Chester Alamo-Costello (born 1967) is an American artist, educator, publisher and writer based in Chicago, Illinois. He is most known for his long-running, international "Art Drop" series (1998–present), which place art into non-traditional settings, such as public parks, and for his photographic books, whose work has been noted for its rawness and everyday immediacy. He has primarily shown his work in the public domain in countries throughout Europe, the United States and Canada; he has also had exhibits at the Museum of Contemporary Photography and the Hyde Park Art Center. His photography and projects have been reviewed or published in the Chicago Sun-Times, Chicago Tribune Magazine, De Telegraaf (Amsterdam), The Globe and Mail (Canada), New Art Examiner, Museum of Contemporary Art Chicago Magazine, Nerve, and on Chicago Public Radio. Alamo-Costello's books of photography, art and writing include: Somewhere In-Between Chicago (2018), The Globe (2010), and Grandpa Danny (2008). Alamo-Costello is also the publisher of, and a contributor to, The COMP Magazine, a digital art and design journal. He is a professor and former chair of the Department of Art and Design at the University of St. Francis in Joliet, Illinois.

Early life and career 
Alamo-Costello was born Michael Christopher Costello in 1967 in Indianapolis to a blue-collar family that valued practical skills. After developing an interest in art and graduating from Southport High School, he studied graphic design, painting and photography at the Herron School of Art and Design at IUPUI in Indianapolis (BFA, 1990). He moved to Chicago in 1993, and initially photographed artists, musicians, and transients while living in a warehouse district on the city's South Side, near Chinatown. In 1994, he enrolled in graduate school at Columbia College Chicago (MFA, 1998), where he studied with photographers Bob Thall and Melissa Ann Pinney, and painter Corey Postiglione. While continuing to create art, he began his teaching career at Columbia, until he accepted a position at University of St. Francis in 1999. Alamo-Costello lives and works in Chicago with wife, Sandy.

Work 

Although Alamo-Costello's work has included drawings, painting and journals, his artistic practice primarily lies in two areas: art-related public interventions, performances and social experiments that may be site-specific or placed in public space; and photographic series in which he often takes on the role of archivist or journalist, collecting and documenting everyday, contemporary experiences and encounters.
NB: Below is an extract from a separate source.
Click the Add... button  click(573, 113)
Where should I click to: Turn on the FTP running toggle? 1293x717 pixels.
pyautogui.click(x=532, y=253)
Public and ephemeral art and social experiments 
Alamo-Costello has worked on a range of public, temporary and experimental projects that present artwork in non-traditional settings to "non-art" audiences and explore themes of ephemerality, randomness, communication, and trust. His first forays into this work came about as a founding member of "Armpit" (1992–8), a performance and public art group that included himself and artists Jesse Bercowetz, Nick Nuccio and Michael Plaza. Between 1993–5, they embarked on three "art walks"—the longest, a 298-mile Chicago-to-St. Louis trip—wheeling carts of their own sculpture as a "roving street gallery" bringing contemporary art to communities and viewers that normally have little contact with it in their own environments. In 1994, they created a temporary display of large "urban drop-offs" or "urban totems" in empty Chicago city lots that they made from refuse (cinder blocks, hunks of concrete, scrap wood, tubes and old tires) found on-site. The Chicago Reader'''s Fred Camper described it as a "guerrilla installation" of "near-chaotic accretions" that "gains much from its relationship to the site, and from the social goals that made the group choose it."

 "Art Drop" series 
Alamo-Costello extended the urban drop-off concept with his "art drop" series (1998– ), an art-based social experiment that sought to break through the inaccessibility of art galleries and markets by introducing artworks in unexpected public places, thus involving a broader base of viewers in responding to and collecting art. For the first drop, "Searching for Geomantricks" (1998), Alamo-Costello created sixty  lightboxes with abstract color images inlaid in glass and encased in stained oak frames, which he placed in 20 Chicago public parks for passersby to find, keep and respond to; each was accompanied by a note describing the piece and project, a pen, and a self-addressed, stamped envelope for responding. The images, which resembled spider-like lairs, doubled as "puzzle" pieces that combined to form a large-scale image called Geomantrick's Blessing, which Alamo-Costello created by shooting sections of a string composition with a large format camera, varying exposure times, focus points and color balance.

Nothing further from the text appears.